### Tekst źródłowy ###
- Ukraina podejmuje maksymalne działania, aby zatrzymać dostawy dronów i rakiet z Iranu do Rosji; jesteśmy wdzięczni prezydentowi Andrzejowi Dudzie za pomoc w komunikacji ze stroną irańską - przekazał PAP rzecznik MSZ Ukrainy Ołeh Nikołenko.
Szef prezydenckiego Biura Polityki Międzynarodowej Jakub Kumoch również odniósł się do tego zdarzenia. Przekazał na Twitterze, że rozmowa z prezydentem Iranu była następstwem rozmowy z prezydentem Ukrainy Wołodymyrem Zełenskim. "Dotyczyła z naszej strony niemal wyłącznie doniesień o sprzedaży kolejnych partii uzbrojenia dla Rosji. W sprawach szczegółów rozmów między państwami obowiązuje dyskrecja" - podkreślił.
### Dostarczony materiał ###
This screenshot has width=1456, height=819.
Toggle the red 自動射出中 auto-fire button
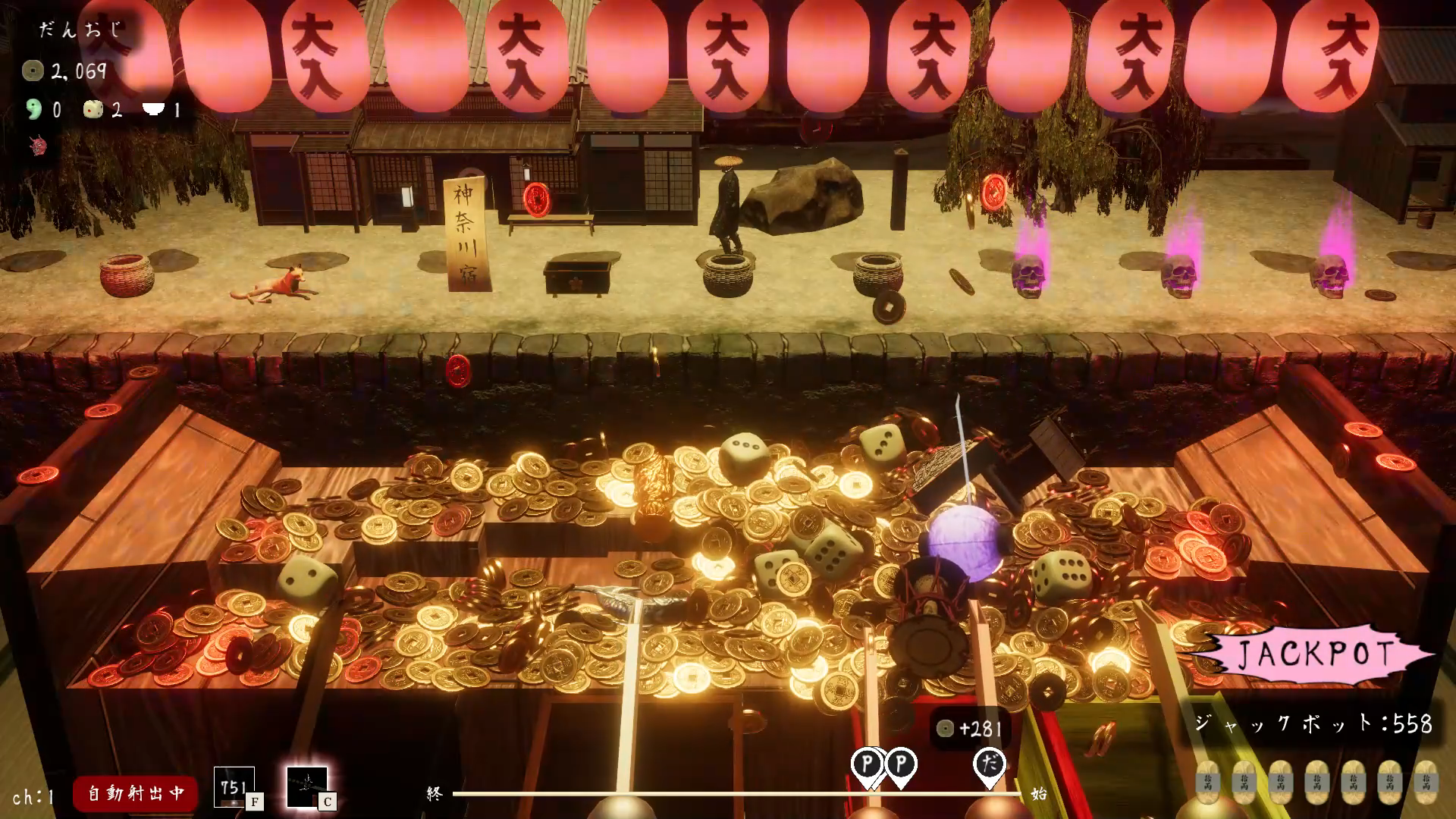(x=135, y=793)
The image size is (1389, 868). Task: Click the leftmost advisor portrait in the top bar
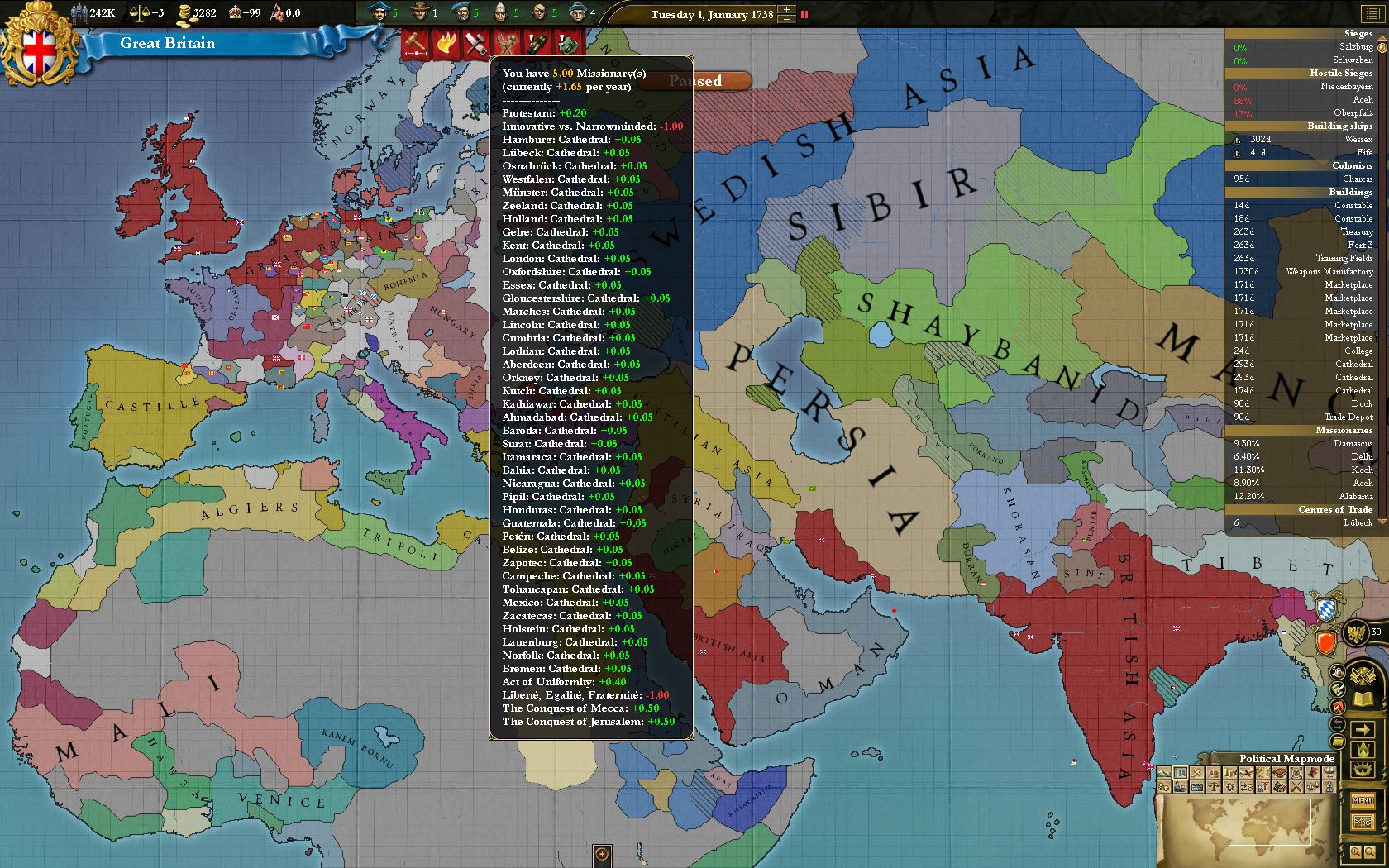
###
◆ Polecenie i wymagania
Przepisz dokładnie z tekstu źródłowego fragment, który zaczyna się od słów zawierających "- Ukraina podejmuje", a kończy na "Ukrainy Ołeh Nikołenko.".

◆ Odpowiedź
- Ukraina podejmuje maksymalne działania, aby zatrzymać dostawy dronów i rakiet z Iranu do Rosji; jesteśmy wdzięczni prezydentowi Andrzejowi Dudzie za pomoc w komunikacji ze stroną irańską - przekazał PAP rzecznik MSZ Ukrainy Ołeh Nikołenko.